→ Tasks and exercises
- 1) Answer these questions about the comment thread:
(a) What time is shown on the comment from erisreg.livejournal.com?
(b) Which name does the commenter at bbart.livejournal.com think of on reading "Spandau"?
(c) According to the bbart.livejournal.com comment, what is the son's contribution to Spandau's shrine?
- 2) Copy word for word the stretch of the comment thread from "Kids are so" through "10:53 pm (UTC)(link)".

::: Passage to read

Kids are so good at putting things where they don't belong.

[identity profile] neanahe.livejournal.com 2006-07-10 10:52 pm (UTC)(link)
The problem is that he has no concept of "doesn't belong" yet. To his mind, the world his his and everything in it is also his. Since it's his world, he belongs everywhere in it, and everything in it belongs where he puts it. o_O

"ba dabadaba mada!"

[identity profile] erisreg.livejournal.com 2006-07-10 08:37 pm (UTC)(link)
that clearly says "i gave em to Spandau to guard.",.. ;)

Re: "ba dabadaba mada!"

[identity profile] neanahe.livejournal.com 2006-07-10 10:53 pm (UTC)(link)
It must! At the time he said it, I had no idea the two had met so it didn't cross my mind what he meant.

[identity profile] bbart.livejournal.com 2006-07-10 08:50 pm (UTC)(link)
When I read Spandau I thought like Spandau Ballet? :)

I'd view your son's scrawls as his contribution to Spandau's shrine, a mural dedicated to the life and spirit of Spandau.

::::::
::: Entries provided

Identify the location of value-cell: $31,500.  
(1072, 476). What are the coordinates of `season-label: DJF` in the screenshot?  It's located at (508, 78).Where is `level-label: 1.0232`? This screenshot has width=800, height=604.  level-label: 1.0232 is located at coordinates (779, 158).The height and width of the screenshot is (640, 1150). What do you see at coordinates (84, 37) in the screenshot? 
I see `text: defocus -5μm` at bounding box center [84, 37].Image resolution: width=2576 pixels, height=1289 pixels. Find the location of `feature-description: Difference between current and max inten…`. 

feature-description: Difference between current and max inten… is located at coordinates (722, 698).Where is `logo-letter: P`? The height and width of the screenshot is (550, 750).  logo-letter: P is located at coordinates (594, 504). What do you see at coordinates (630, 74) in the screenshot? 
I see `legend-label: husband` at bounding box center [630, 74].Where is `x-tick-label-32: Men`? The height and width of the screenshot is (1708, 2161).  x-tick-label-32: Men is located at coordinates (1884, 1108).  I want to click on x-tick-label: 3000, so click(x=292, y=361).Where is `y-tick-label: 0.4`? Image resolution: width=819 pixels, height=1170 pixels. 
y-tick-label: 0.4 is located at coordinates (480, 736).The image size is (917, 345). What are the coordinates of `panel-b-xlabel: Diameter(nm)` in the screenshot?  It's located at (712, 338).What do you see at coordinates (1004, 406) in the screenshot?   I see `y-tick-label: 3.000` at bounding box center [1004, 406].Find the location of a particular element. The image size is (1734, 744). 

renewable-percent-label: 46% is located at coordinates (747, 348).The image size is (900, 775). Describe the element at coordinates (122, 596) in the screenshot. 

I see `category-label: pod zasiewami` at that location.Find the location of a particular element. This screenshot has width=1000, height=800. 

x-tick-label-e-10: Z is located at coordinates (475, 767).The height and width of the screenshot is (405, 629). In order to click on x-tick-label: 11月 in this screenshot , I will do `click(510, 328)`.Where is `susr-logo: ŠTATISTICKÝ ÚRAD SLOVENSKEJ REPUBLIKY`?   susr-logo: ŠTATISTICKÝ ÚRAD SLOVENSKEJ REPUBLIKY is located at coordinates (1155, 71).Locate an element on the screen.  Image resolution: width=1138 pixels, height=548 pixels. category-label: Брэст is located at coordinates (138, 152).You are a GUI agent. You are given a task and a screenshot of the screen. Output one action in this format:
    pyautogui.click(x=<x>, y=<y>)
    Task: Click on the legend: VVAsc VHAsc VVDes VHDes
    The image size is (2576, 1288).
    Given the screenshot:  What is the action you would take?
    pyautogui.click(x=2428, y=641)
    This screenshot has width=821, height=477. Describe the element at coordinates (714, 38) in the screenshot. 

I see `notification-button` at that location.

::::::

→ List of solutions
- 1)
(a) 08:37 pm (UTC) on 2006-07-10
(b) Spandau Ballet
(c) The son's scrawls, viewed as a mural dedicated to the life and spirit of Spandau

- 2)
Kids are so good at putting things where they don't belong.

[identity profile] neanahe.livejournal.com 2006-07-10 10:52 pm (UTC)(link)
The problem is that he has no concept of "doesn't belong" yet. To his mind, the world his his and everything in it is also his. Since it's his world, he belongs everywhere in it, and everything in it belongs where he puts it. o_O

"ba dabadaba mada!"

[identity profile] erisreg.livejournal.com 2006-07-10 08:37 pm (UTC)(link)
that clearly says "i gave em to Spandau to guard.",.. ;)

Re: "ba dabadaba mada!"

[identity profile] neanahe.livejournal.com 2006-07-10 10:53 pm (UTC)(link)